• Task:
In the material below, find the line with "You are a GUI" and the line with "Task: Open the Jobs briefcase icon", then output those two lines and every line between them, exactly.

(Data extract begins)

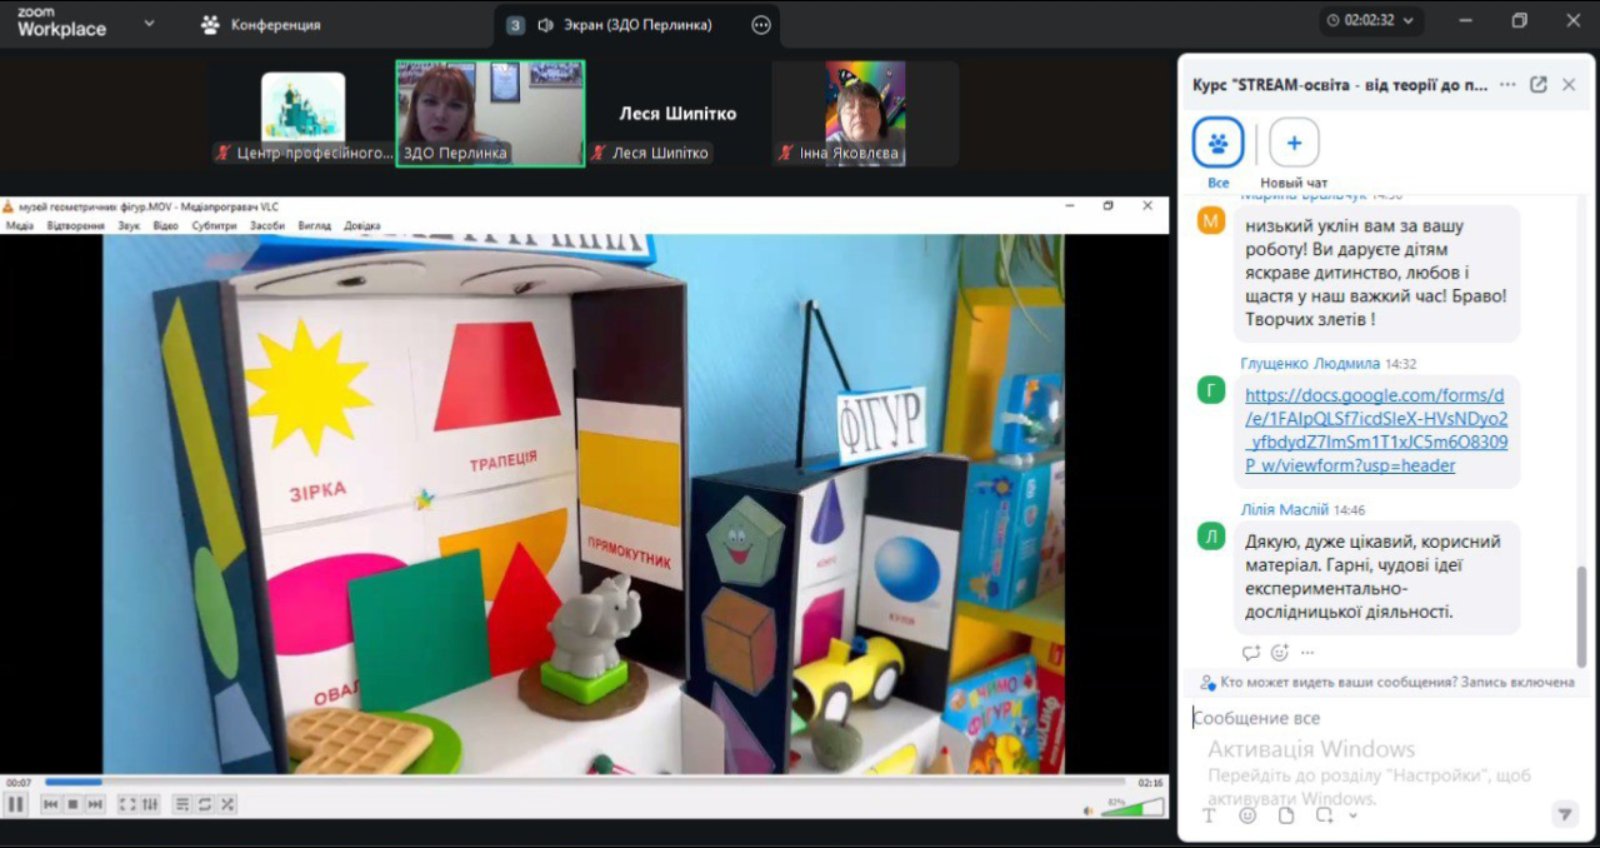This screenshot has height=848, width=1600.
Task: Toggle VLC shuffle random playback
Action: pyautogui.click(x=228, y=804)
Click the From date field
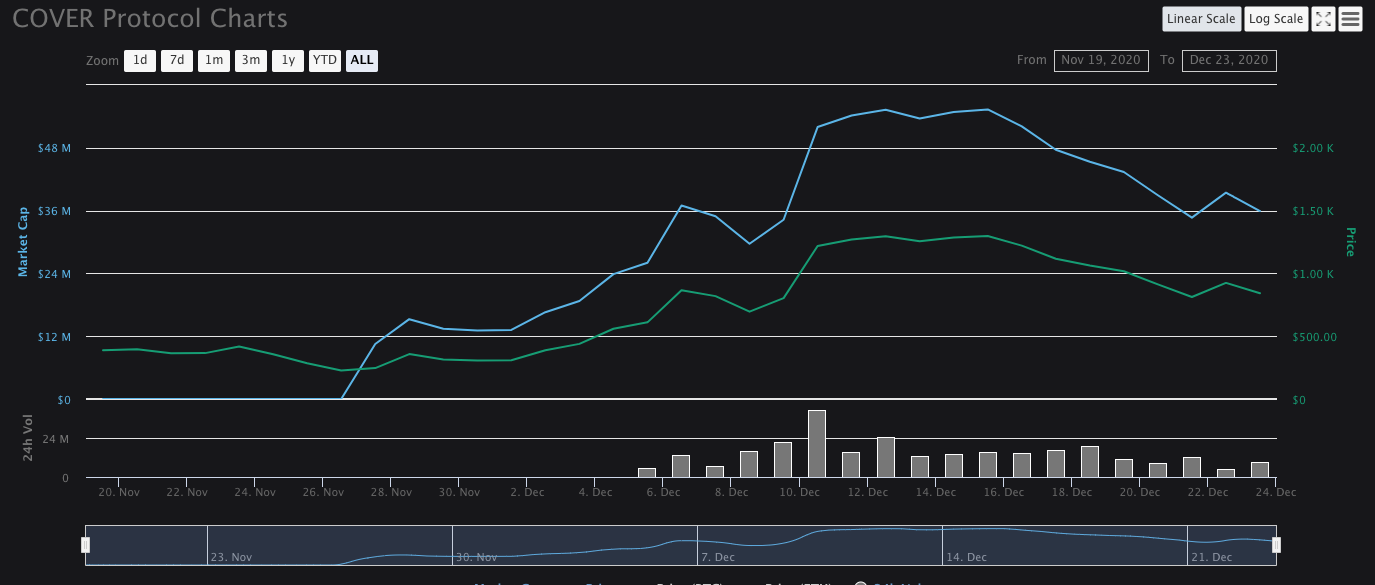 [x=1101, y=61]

(Data extract ends)
(Data extract begins)

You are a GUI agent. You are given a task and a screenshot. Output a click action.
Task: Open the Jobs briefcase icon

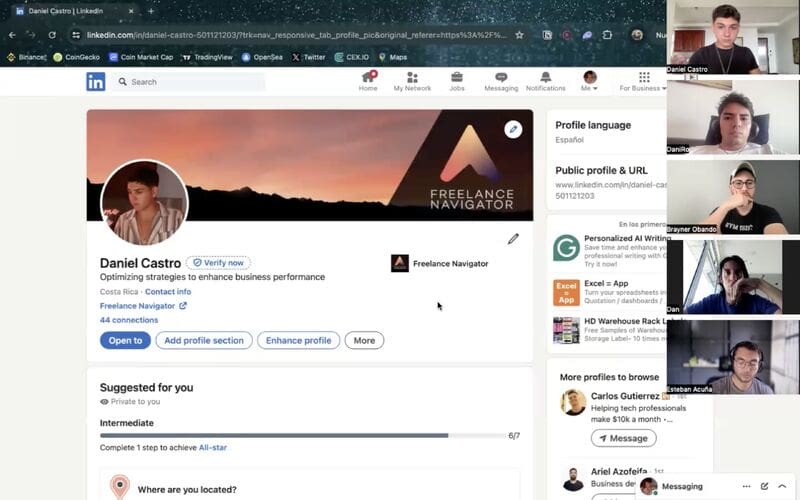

(Data extract ends)

• Exercise answer:
You are a GUI agent. You are given a task and a screenshot. Output a click action.
Task: Open the Jobs briefcase icon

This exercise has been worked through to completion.